● **EXERCISE DIRECTIONS**:
Your answer should be the lines below from the one with "Instruction: Click the hash" to the one with "Task: Click info icon beside Timber Volume", both included, given again exactly and with nothing added.

(Dataset entries)
————————
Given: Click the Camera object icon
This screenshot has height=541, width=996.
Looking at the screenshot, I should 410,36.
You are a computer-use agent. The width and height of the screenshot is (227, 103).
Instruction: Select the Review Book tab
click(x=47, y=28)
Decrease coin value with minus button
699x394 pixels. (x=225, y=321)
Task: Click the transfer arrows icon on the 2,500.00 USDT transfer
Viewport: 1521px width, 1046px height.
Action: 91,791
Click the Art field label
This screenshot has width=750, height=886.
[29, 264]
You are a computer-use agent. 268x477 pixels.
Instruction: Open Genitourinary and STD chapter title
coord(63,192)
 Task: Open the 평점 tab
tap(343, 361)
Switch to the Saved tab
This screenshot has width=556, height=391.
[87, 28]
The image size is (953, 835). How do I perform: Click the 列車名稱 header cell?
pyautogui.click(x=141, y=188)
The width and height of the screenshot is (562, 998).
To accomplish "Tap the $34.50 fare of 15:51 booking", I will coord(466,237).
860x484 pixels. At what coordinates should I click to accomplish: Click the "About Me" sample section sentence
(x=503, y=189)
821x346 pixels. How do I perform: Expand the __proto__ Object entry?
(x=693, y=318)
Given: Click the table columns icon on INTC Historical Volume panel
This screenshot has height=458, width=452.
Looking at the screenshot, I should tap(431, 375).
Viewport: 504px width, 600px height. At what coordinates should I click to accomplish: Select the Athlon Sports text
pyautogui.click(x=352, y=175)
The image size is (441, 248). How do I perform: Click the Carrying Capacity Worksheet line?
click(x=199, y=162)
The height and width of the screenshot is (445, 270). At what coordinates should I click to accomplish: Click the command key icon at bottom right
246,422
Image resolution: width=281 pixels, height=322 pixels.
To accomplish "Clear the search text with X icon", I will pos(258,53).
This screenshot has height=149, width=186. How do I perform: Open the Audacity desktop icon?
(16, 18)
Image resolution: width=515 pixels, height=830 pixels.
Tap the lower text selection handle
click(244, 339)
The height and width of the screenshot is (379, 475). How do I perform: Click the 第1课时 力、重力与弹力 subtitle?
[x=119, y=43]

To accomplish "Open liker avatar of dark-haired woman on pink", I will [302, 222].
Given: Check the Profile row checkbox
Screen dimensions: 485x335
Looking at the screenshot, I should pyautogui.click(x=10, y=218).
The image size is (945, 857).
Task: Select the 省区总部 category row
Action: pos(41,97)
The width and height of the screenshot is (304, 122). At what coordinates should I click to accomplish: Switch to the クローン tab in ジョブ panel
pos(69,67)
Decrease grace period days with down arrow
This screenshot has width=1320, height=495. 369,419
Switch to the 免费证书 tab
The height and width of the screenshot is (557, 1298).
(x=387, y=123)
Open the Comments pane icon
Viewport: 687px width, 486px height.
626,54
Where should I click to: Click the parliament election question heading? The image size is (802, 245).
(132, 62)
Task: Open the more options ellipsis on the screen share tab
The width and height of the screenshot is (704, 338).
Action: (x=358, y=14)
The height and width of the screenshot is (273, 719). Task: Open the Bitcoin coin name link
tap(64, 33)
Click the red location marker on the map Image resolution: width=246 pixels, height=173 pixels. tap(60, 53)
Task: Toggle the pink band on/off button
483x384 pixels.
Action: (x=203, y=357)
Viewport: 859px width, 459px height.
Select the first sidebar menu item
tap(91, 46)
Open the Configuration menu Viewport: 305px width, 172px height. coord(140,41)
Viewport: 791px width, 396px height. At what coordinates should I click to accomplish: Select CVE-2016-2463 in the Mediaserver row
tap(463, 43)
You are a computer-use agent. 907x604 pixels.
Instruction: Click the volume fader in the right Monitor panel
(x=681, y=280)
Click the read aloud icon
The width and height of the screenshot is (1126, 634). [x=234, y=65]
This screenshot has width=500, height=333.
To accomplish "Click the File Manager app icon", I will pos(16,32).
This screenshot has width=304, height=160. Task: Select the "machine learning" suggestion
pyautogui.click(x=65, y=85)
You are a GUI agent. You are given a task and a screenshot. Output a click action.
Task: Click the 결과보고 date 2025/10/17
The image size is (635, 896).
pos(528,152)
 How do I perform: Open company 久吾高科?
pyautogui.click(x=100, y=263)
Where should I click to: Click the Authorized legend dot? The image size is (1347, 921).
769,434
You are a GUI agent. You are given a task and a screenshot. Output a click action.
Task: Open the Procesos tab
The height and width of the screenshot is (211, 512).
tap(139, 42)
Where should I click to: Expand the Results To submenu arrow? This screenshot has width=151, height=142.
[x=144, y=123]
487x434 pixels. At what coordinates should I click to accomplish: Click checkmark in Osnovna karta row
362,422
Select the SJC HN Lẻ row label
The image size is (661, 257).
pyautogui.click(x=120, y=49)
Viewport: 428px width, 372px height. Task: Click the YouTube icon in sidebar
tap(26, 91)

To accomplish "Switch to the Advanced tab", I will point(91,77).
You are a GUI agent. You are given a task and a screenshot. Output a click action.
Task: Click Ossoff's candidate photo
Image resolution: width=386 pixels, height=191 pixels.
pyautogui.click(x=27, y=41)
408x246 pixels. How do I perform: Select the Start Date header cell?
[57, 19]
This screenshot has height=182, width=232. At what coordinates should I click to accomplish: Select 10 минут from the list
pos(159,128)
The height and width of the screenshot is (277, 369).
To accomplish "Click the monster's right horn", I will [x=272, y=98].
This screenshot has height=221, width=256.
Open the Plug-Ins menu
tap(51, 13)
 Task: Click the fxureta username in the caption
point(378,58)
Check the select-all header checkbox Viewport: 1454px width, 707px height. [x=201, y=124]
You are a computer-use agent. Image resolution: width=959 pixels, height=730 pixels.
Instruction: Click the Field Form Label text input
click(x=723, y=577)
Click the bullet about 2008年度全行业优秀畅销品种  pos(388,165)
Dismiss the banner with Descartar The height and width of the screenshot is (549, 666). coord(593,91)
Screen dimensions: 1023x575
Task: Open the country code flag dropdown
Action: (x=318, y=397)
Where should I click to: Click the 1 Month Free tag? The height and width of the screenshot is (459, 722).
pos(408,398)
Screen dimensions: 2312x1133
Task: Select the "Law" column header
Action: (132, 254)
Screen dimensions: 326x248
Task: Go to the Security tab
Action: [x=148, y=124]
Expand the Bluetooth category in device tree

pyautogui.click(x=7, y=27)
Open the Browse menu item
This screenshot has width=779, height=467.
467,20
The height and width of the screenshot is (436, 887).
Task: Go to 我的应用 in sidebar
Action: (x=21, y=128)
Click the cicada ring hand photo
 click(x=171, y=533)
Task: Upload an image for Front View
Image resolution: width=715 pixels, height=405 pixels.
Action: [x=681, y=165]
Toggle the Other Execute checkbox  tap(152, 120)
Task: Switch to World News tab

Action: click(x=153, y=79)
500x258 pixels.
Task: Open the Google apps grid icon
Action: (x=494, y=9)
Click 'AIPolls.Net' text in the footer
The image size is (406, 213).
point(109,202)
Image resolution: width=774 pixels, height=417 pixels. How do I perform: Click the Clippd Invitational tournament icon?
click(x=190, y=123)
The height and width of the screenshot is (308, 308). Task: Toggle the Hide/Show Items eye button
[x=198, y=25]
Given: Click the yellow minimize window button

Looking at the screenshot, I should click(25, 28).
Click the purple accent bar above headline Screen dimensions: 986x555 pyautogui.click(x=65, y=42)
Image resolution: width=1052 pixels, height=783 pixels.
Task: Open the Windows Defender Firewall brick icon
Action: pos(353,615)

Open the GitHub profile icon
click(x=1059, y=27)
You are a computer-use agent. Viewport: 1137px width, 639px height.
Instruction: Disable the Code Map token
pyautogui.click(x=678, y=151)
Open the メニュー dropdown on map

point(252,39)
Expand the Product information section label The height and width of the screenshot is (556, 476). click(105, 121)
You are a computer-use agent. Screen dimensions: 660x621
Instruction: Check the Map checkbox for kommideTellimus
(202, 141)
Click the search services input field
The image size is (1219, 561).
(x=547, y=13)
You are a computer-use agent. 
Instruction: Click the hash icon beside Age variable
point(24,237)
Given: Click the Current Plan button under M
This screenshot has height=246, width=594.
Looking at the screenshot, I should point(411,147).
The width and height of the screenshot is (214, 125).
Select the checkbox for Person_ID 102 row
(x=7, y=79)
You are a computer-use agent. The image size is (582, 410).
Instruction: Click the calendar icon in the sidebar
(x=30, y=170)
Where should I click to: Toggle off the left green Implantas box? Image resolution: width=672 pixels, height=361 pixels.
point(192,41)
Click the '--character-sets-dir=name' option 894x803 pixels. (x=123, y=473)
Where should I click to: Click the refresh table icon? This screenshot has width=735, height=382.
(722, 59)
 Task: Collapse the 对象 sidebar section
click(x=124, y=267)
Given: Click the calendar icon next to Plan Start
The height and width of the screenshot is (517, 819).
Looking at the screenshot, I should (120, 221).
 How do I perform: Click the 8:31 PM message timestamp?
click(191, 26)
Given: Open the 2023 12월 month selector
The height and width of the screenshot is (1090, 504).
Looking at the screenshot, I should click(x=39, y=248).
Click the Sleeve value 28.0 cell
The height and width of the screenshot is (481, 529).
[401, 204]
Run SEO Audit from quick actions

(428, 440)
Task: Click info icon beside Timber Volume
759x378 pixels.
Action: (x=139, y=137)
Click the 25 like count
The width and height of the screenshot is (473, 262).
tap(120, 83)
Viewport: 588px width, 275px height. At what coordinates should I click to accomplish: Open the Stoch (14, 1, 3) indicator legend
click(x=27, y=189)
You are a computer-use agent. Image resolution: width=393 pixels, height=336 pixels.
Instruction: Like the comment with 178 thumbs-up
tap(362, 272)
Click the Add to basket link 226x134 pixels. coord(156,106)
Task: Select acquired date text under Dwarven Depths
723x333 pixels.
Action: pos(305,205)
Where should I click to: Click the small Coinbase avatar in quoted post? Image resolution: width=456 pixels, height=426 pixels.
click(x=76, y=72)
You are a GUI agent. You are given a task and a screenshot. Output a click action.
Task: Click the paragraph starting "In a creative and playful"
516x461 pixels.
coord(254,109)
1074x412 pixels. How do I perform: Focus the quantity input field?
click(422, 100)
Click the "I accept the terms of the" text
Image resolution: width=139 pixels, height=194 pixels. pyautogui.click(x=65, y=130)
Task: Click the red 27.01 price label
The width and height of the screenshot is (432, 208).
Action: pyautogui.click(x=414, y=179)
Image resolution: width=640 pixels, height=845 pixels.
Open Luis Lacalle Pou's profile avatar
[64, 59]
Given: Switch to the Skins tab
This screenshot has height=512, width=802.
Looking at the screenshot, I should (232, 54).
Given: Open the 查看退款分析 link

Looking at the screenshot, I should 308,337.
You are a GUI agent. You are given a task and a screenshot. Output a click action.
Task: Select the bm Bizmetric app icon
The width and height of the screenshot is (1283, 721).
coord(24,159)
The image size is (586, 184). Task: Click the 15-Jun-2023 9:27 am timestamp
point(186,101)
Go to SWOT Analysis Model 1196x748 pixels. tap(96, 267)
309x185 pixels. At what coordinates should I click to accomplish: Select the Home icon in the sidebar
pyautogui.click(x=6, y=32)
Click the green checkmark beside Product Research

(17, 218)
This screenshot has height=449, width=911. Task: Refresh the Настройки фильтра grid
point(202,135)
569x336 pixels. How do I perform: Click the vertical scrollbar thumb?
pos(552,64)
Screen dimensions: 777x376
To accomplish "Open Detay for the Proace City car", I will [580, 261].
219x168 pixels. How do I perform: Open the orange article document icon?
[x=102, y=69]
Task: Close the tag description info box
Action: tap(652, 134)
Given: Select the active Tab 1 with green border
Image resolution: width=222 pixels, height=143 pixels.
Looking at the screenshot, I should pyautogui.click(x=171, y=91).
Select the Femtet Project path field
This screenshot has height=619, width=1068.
————————
● **ANSWER SECTION**:
Instruction: Click the hash icon beside Age variable
point(24,237)
Given: Click the Current Plan button under M
This screenshot has height=246, width=594.
Looking at the screenshot, I should point(411,147).
The width and height of the screenshot is (214, 125).
Select the checkbox for Person_ID 102 row
(x=7, y=79)
You are a computer-use agent. The image size is (582, 410).
Instruction: Click the calendar icon in the sidebar
(x=30, y=170)
Where should I click to: Toggle off the left green Implantas box? Image resolution: width=672 pixels, height=361 pixels.
point(192,41)
Click the '--character-sets-dir=name' option 894x803 pixels. (x=123, y=473)
Where should I click to: Click the refresh table icon? This screenshot has width=735, height=382.
(722, 59)
 Task: Collapse the 对象 sidebar section
click(x=124, y=267)
Given: Click the calendar icon next to Plan Start
The height and width of the screenshot is (517, 819).
Looking at the screenshot, I should (120, 221).
 How do I perform: Click the 8:31 PM message timestamp?
click(191, 26)
Given: Open the 2023 12월 month selector
The height and width of the screenshot is (1090, 504).
Looking at the screenshot, I should click(x=39, y=248).
Click the Sleeve value 28.0 cell
The height and width of the screenshot is (481, 529).
[401, 204]
Run SEO Audit from quick actions

(428, 440)
Task: Click info icon beside Timber Volume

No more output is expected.